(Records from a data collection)

++++++++++

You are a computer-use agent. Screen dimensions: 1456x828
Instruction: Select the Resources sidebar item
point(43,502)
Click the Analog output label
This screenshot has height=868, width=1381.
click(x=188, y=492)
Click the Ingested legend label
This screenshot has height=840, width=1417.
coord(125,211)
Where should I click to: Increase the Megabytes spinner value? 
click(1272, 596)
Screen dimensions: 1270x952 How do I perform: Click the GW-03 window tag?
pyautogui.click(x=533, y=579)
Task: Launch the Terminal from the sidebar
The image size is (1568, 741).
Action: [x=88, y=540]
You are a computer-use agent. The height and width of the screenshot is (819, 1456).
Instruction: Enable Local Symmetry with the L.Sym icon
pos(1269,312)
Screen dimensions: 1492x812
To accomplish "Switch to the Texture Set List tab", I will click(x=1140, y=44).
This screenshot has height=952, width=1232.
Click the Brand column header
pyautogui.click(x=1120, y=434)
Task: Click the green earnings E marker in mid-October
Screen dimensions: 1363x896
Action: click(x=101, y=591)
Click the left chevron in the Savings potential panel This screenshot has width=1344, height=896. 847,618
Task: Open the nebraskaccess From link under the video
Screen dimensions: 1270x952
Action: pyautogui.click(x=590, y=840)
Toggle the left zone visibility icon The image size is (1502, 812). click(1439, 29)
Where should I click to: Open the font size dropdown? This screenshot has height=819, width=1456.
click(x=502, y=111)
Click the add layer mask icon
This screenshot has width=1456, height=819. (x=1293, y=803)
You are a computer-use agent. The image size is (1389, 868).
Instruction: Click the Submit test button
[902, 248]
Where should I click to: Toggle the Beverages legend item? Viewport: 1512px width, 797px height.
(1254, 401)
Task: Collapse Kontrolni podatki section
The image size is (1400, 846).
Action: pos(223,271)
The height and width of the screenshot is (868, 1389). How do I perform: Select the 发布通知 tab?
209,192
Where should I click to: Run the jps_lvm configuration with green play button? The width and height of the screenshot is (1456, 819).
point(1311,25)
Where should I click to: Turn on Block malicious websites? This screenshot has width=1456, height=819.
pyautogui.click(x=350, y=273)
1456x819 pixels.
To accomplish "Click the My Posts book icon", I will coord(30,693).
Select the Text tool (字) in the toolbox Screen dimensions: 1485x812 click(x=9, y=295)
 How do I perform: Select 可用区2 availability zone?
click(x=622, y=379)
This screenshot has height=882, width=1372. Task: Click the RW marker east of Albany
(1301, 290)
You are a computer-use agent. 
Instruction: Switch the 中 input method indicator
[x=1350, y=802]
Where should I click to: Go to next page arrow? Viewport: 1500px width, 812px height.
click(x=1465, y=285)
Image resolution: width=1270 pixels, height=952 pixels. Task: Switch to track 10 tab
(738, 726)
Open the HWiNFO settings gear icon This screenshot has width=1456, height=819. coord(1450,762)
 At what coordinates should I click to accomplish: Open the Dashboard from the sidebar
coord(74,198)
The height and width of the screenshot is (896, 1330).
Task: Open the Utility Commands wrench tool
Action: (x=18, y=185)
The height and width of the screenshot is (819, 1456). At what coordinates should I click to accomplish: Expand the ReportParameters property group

++++++++++

ACTION ITEM — Look through the data above and return each line where the string "will" occurs.

RESPONSE TO THIS EXERCISE —
To accomplish "Switch to the Texture Set List tab", I will click(x=1140, y=44).
To accomplish "Click the My Posts book icon", I will coord(30,693).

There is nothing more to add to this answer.